"'Kimsenin birbirine acımadığı herkesin kolayca birbirinden nefret ettiği birinin ötekine yardım etmeyi aklından dahi geçirmediği soğuk ve umutsuz bir dünya'da yaşıyoruz. Yalnızlıktan korktuğumuz ama sürekli yalnız kalmaya çalıştığımız yalnızlığımızın yetmediği ve bitmediği bir çağdayız.
(...)
Galeano'dan ilham alırsam; birlikte kurtulmak için ve yeniden buluşabilmeyi ümit ettiğim için yazıyorum. Kederlerimi iç sıkıntılarımı ve başkalarında da fark ettiğim acıları anlatmak için yazıyorum. Kendime acı vereni açıklamak içimde büyüyen sevinci ve coşkuyu da
hemen paylaşmak için yazıyorum.
(...)
Sokaktan duyduğum cümleleri 'cesaret ve kehanetle bezeyip yeniden
asıl sahiplerine gönderdiğimde' onlardan gelecek işaretin merakıyla
yazıyorum."
Ercan Kesal "kendi kendimizle derdimizin" sır kâtipliğini yapıyor. Peri Gazozu kitabının izinde insan halleri üzerine sohbet ediyor okuruyla.
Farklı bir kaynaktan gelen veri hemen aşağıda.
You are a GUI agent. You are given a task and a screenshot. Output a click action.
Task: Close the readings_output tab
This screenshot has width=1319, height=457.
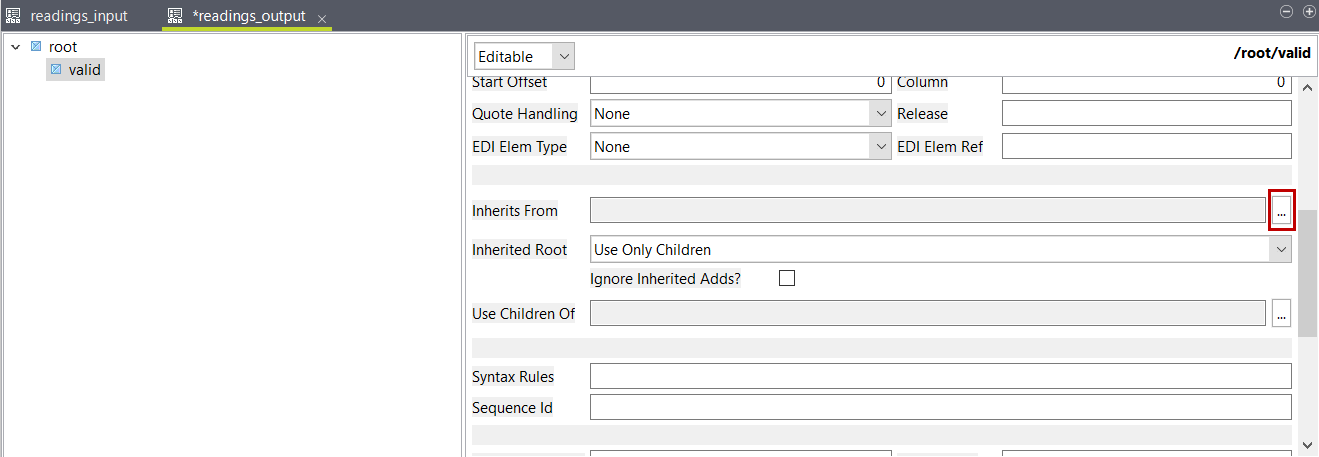coord(322,19)
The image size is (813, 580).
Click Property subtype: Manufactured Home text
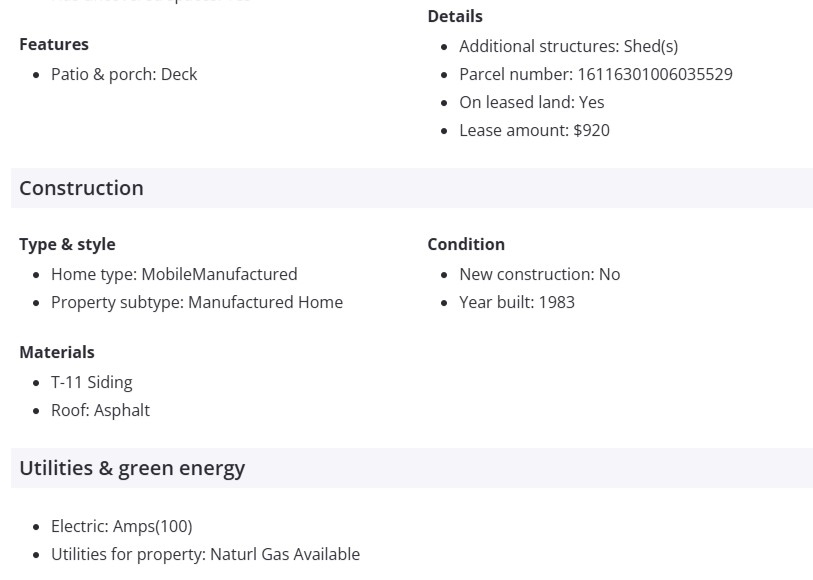point(197,302)
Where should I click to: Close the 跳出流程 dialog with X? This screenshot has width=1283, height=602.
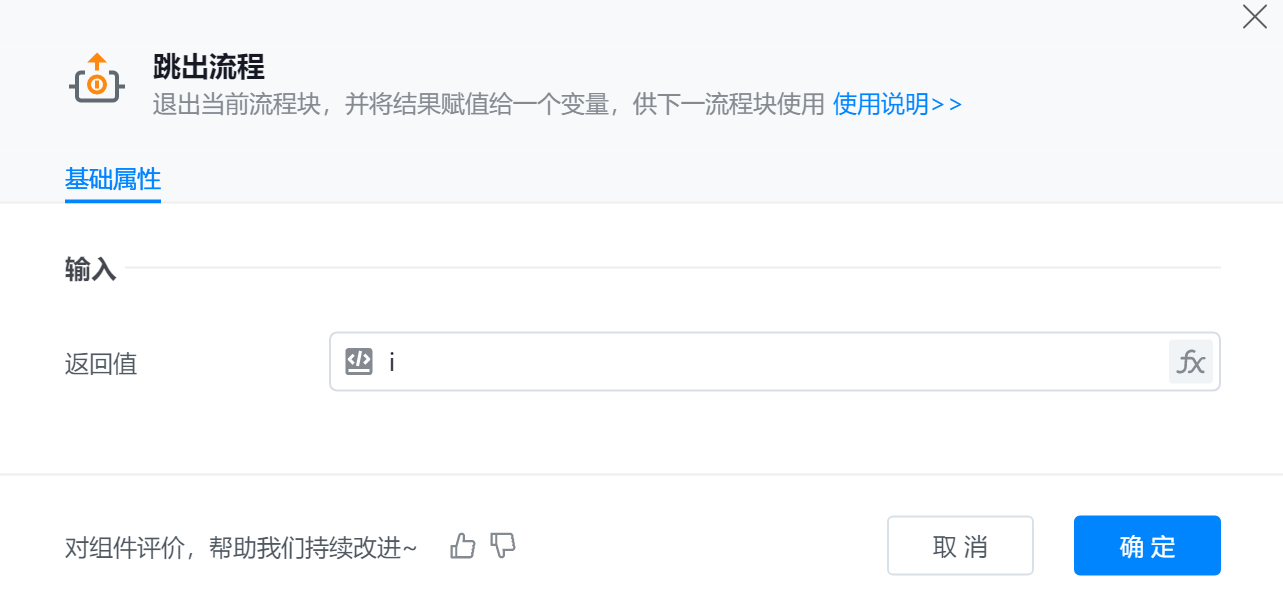1254,17
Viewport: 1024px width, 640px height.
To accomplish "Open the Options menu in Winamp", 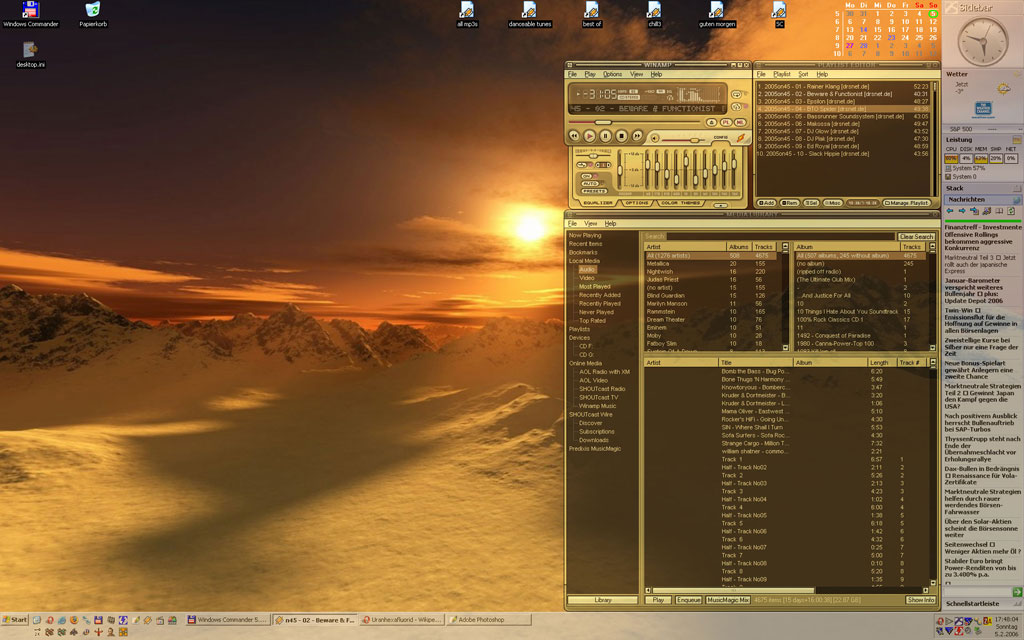I will tap(612, 74).
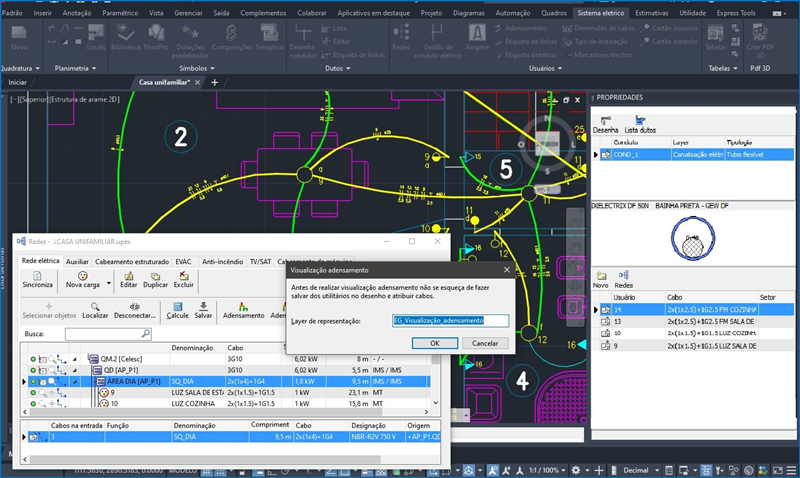The width and height of the screenshot is (800, 478).
Task: Click Cancelar in the adensamento dialog
Action: pyautogui.click(x=484, y=342)
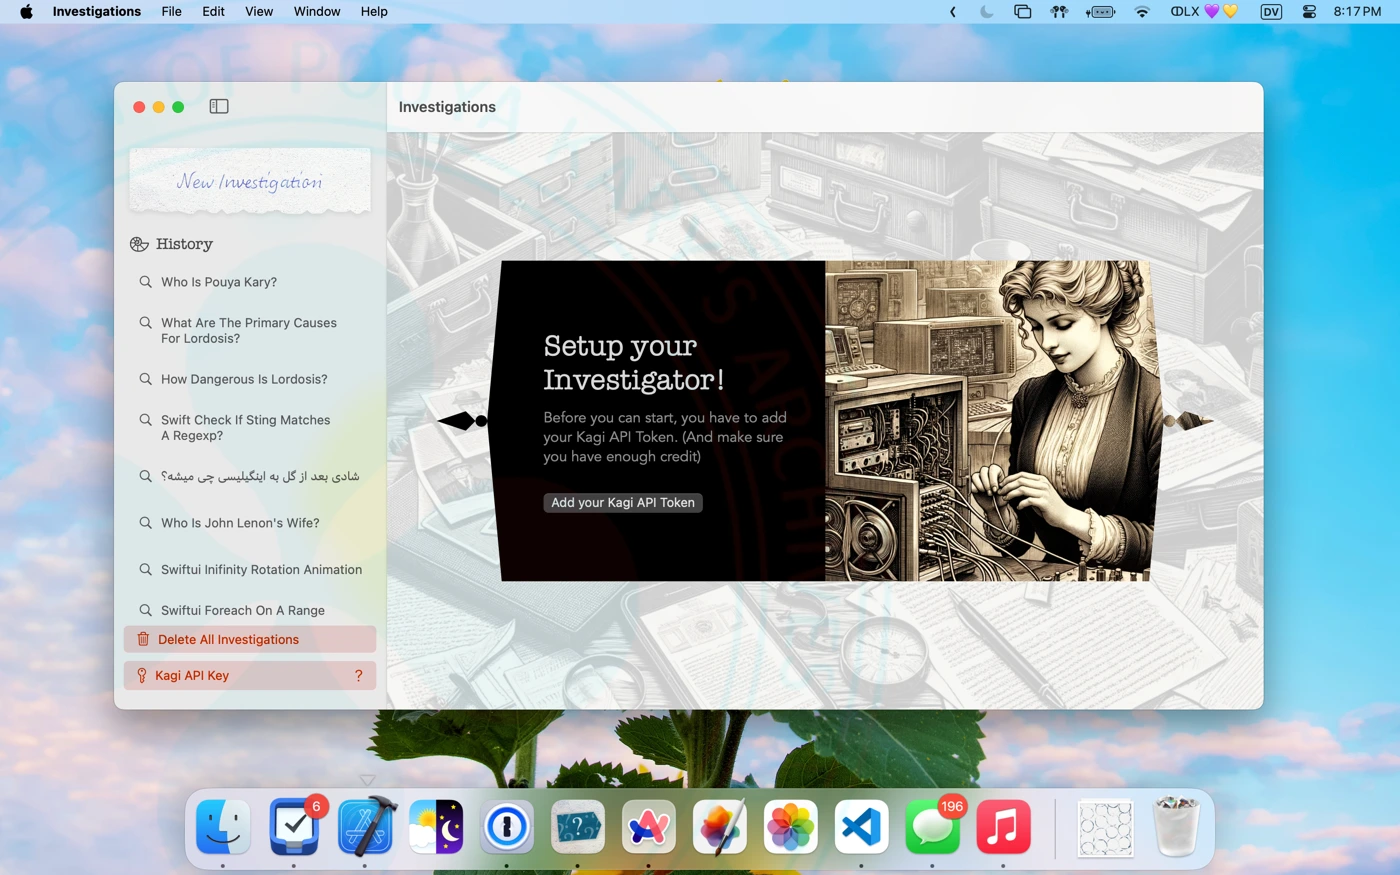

Ahlâkın "utanmayı bilmek" demek olduğunu bilerek "çocuk aklının" safiyetini severek rüyalarını kalbine sorarak...Ölüm zulüm acı kötülük üzerine... Direnmek insan onuru devrimci
inat üzerine... "Adamı adam eden analar" üzerine... İyilik güzellik çocuklar insanlık ve sinema üzerine yazılar. Kederli ve yine de ümitli.